Integrating low dielectric constant and high thermal conductivity into composite films for 5G circuit package substrate

Abstract The high-frequency, integrated, and miniaturized circuits increase the risks of electromagnetic interference and heat accumulation. However, it is difficult for the traditional circuit package substrate to realize both low dielectric and high thermal conductivity, resulting in high-quality signal transmission and fast heat dissipation cannot be achieved simultaneously. Here, for the first time, composite films (hBN/LCPs) with low dielectric constant in high-frequency and high thermal conductivity are prepared based on liquid crystal aromatic polyesters (LCPs) and hexagonal boron nitride (hBN). The highest thermal conductivity of hBN/LCPs film reaches 0.696 W m −1 K −1 , which is 3.3 times higher than that of the pristine LCPs. In the simulation of wafer heat dissipation, hBN/LCPs film shows a maximum surface temperature decrease of over 20 °C compared to the pristine LCPs, showing the fast heat transfer ability.

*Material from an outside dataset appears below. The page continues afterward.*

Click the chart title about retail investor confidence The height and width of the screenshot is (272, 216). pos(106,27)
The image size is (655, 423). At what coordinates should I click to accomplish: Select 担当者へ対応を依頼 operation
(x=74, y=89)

The dielectric constants and dielectric losses of hBN/LCPs films keep the low values in the range of 0.4–1 GHz, being less than 3.4 and 0.007, respectively, meeting the requirements of 5G communication devices. Meanwhile, the hBN/LCPs films show good mechanical strength and heat resistance. Therefore, a low-cost and facile method is developed to prepare composite films with low dielectric and high thermal conductivity for 5G circuit package substrates.